A truck drives past freight containers stacked in the port of Los Angeles, the busiest container port in the country, on Oct.15.  The problems in the supply chain are expected to persist well into next year.

Mario Tama / Getty Images

A truck drives past freight containers stacked in the port of Los Angeles, the busiest container port in the country, on Oct.15. The problems in the supply chain are expected to persist well into next year.

But there is hope for the way ahead

While third quarter growth is dis -pointing, forecasters expect GDP to pick up in the final months of the year.

Coronavirus infections have decreased by almost 60% since the beginning of September. And as health prospects improve, dining out, air travel, and personal entertainment have all recovered.

Winter is usually a slow season for touring musicians, but Nitetrain’s bus schedule is firmly booked for November.

“People are eager to go out and see live music,” says Eicher. “I also think that the musicians are ready to play live music in front of an audience again.”

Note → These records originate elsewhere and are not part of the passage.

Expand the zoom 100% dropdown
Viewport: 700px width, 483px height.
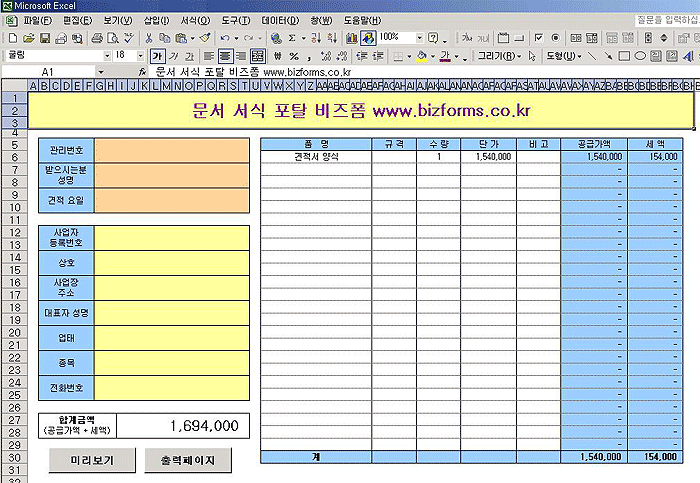coord(418,38)
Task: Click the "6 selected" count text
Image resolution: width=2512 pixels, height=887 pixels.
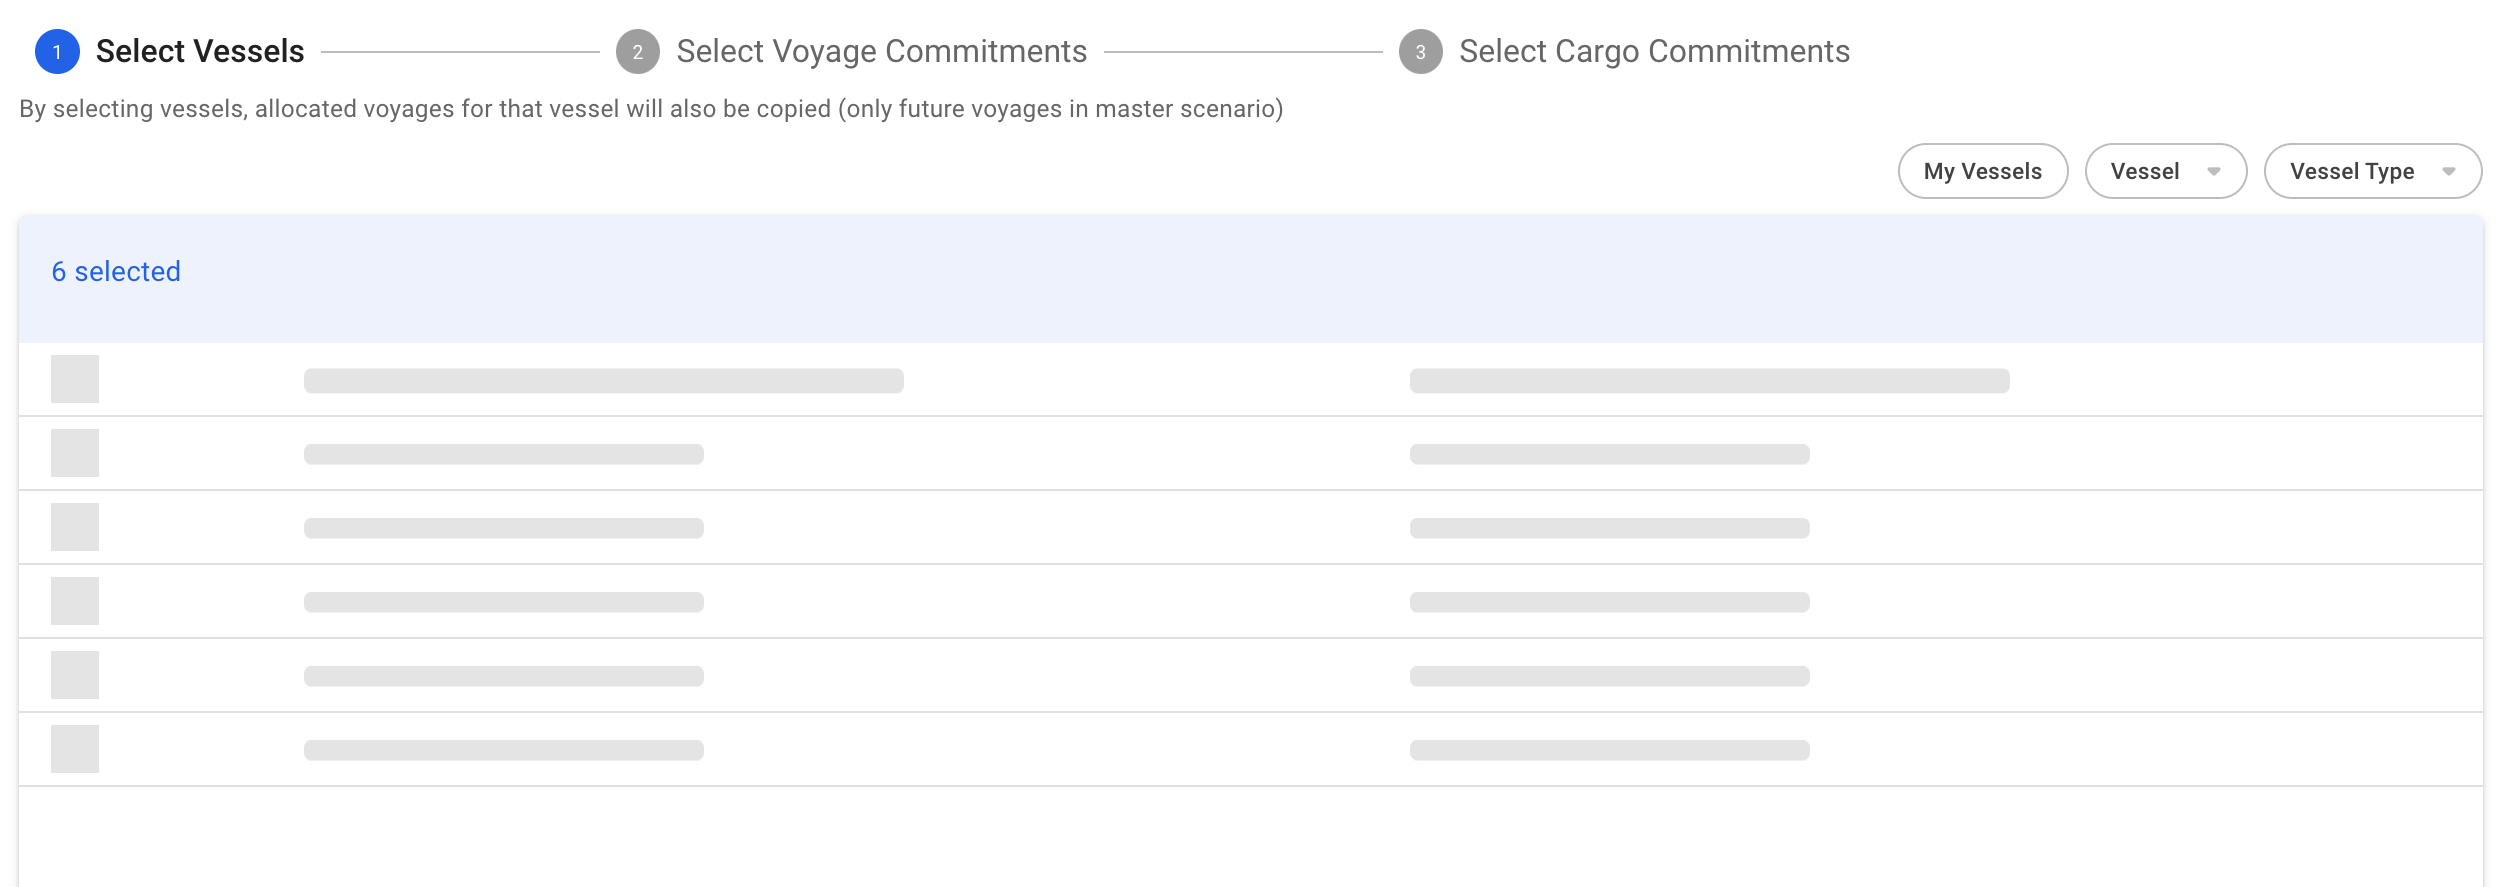Action: (116, 272)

Herzon assumes that the economy will grow at an annual rate of almost 5% in the last three months of the year – slower than in spring, but much faster than during the late summer crisis.

“Consumers are spending and that’s a good sign,” says Herzon. “As long as companies learn to deal with their supply problems, growth can pick up.”

The strength of the recovery will also depend on how quickly potential workers – some of whom have been sidelined by the Delta Wave – decide it is safe to return to work.

“I think the biggest question out there is where are all these missing workers?” asks Richardson. “How long will you be missing and what will move you back into the job market?”

She expects more job growth this winter than in August or September, but doubts employers will create a million jobs a month, as they did in July.

“We’ll likely see progress, but it will continue to be jerky progress. And it will depend on containing the virus, ”says Richardson. “People’s confidence in the economy is currently tied to their state of health.”